EXTRAIT FOURNI:
LES ANNÉES FONDATRICES (1929-1945)
Le MoMA existe depuis 1929 et son premier directeur Alfred H. Barr Jr. a beaucoup œuvré pour mettre l'art moderne — au sens de contemporain — à la portée d'un public d'abord new-yorkais. Et le MoMa est incroyablement vite devenu une référence mondiale en la matière.
L'exposition de la Fondation Louis Vuitton suit une élémentaire chronologie : elle s'ouvre sur des œuvres du début du XXème siècle avant, dans les salles suivantes, de venir évoquer les créations les plus contemporaines. L'idéal de collection permanente imaginé par Alfred Barr à la naissance du musée est résumé par ce schéma en forme de torpille (torpedo) : il donne une idée de ses ambitions ! Cet idéal a été poursuivi après le départ d'Alfred Barr en 1943.

Comme Seurat, van Gogh et Gauguin, Cézanne figure donc parmi les artistes qui doivent rester en permanence dans la collection. Le Baigneur de Cézanne ouvre le chemin puisqu'il accueille le visiteur sur les affiches et dans la première salle. Le MoMA le reçut en legs de Lillie P. Bliss en 1934 en même temps que Nature morte aux pommes — ainsi qu'avec d'autres œuvres qui, elles pourraient être vendues pour en acquérir de plus récentes. Par ce moyen le MoMA, comme d'autres musées américains, peut sans cesse financer sa course à la modernité.

Paul CÉZANNE, Le Baigneur. On peut le rapprocher de cette œuvre de Picasso : un garçon nu, la main gauche sur la hanche.

Pablo PICASSO, Le Meneur de cheval. 1905-06.

CONSIGNE 1:
Répondez aux questions suivantes d'après l'extrait fourni :
(a) Depuis quelle année le MoMA existe-t-il ?
(b) Par quel schéma l'idéal de collection permanente d'Alfred Barr est-il résumé ?
(c) De qui le MoMA reçut-il Le Baigneur de Cézanne en legs, et en quelle année ?

EXTRAIT DE DONNÉES:
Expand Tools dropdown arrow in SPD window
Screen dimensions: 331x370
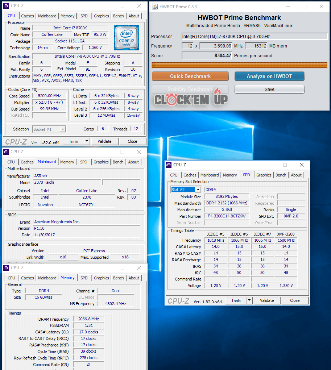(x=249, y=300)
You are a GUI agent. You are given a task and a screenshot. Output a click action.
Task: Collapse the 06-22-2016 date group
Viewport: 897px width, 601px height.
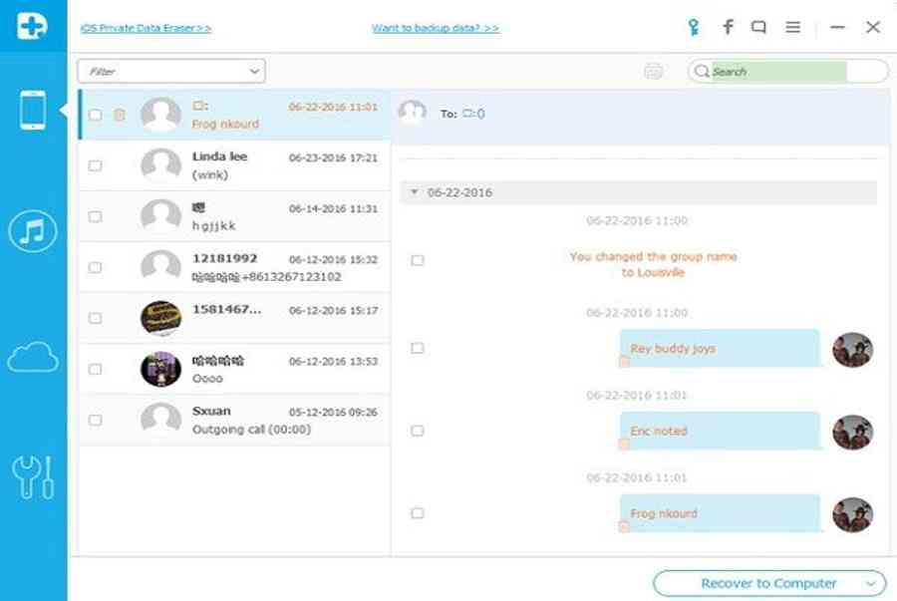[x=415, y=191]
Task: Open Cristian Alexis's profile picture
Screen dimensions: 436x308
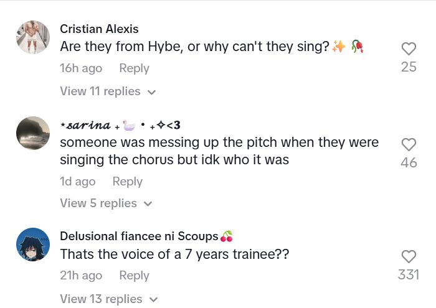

...

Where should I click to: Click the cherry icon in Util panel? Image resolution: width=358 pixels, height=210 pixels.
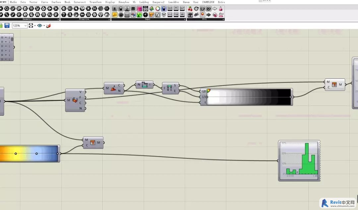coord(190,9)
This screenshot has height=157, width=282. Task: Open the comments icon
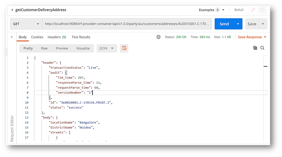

CONSIGNE 2:
Recopiez fidèlement, parmi les entrées, les lignes qui commencent à celle contenant « Task: Open Cristian Alexis's profile picture » et se poursuivent jusqu'à celle contenant « Screen dimensions: 436x308 », ces deux lignes comprises.

RÉPONSE COMPLÈTE 1:
(a) Depuis 1929.
(b) Par un schéma en forme de torpille (torpedo).
(c) De Lillie P. Bliss, en 1934.

RÉPONSE COMPLÈTE 2:
Task: Open Cristian Alexis's profile picture
Screen dimensions: 436x308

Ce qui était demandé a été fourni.